Datacentre IT suppliers can no longer confine their focus to inside a datacentre's walls. The only way to maximise power efficiency in datacentres is to integrate the walls, the power and cooling infrastructure, and the IT kit in its racks into a unified whole. If you don't do that you will be in a hole, with more spent of power than you need to.
In a nutshell that is HP's power-efficient datacentre strategy. It has come around to the view that only with this three-way involvement can the most power-efficient datacentres be built which, a) save customers money and, b) release less greenhouse gases into the atmosphere through their electricity use.

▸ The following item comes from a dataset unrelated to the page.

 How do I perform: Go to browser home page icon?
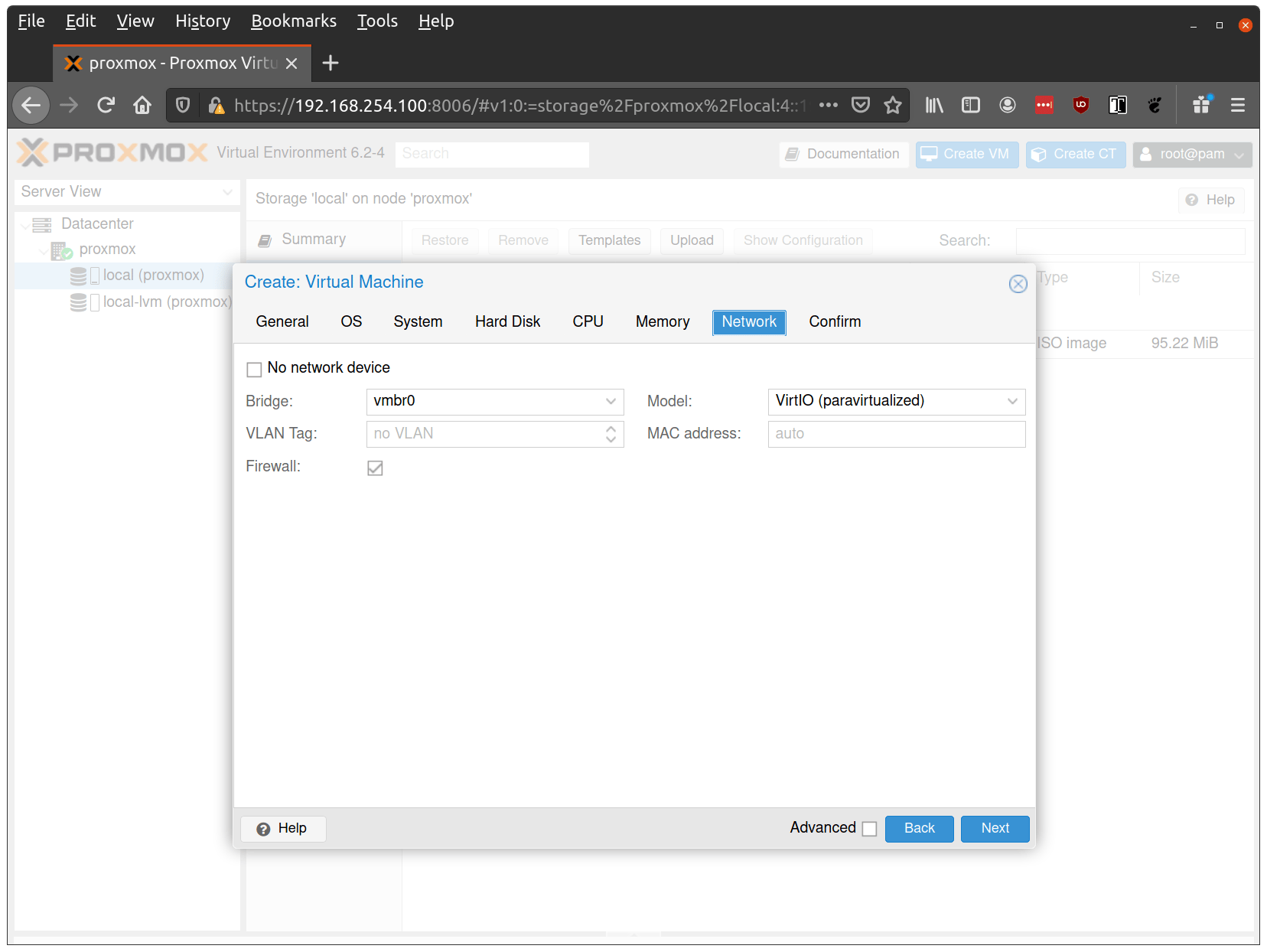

So the company has bought a datacentre design consultancy to give it the expertise in designing and equipping datacentre buildings and the associated power and cooling infrastructure. It has also announced zoned power supply products to compete with APC and others.
HP has signed a definitive agreement to acquire EYP Mission Critical Facilities (EYP), a consulting company specialising in strategic technology planning, design and operations support for large-scale datacentres. The financial terms were not disclosed.
EYP has approximately 350 employees with 13 offices in the US and UK. The firm provides mission-critical services to enterprises around the world in business sectors including financial services, telecommunications, technology, broadcast, manufacturing and healthcare, as well as numerous federal, state and county government agencies.
It has designed hundreds of technology-intensive, high-performance facilities where monitoring, operational and energy efficiencies are top priority business requirements. EYP’s capabilities, particularly its expertise in energy-efficient operations, complement HP’s datacentre services and cost-saving power and cooling products, such as Dynamic Smart Cooling (DSC).
Jerome Riboulon, HP's EMEA sales manager for power and cooling and DSC, said: "EYP was our premier partner inside our datacentre solutions programme. It is the leading firm in datacentre design and consulting and is involved in 30 percent of HP's US datacentre projects. It has expertise in datacentre design which HP does not have."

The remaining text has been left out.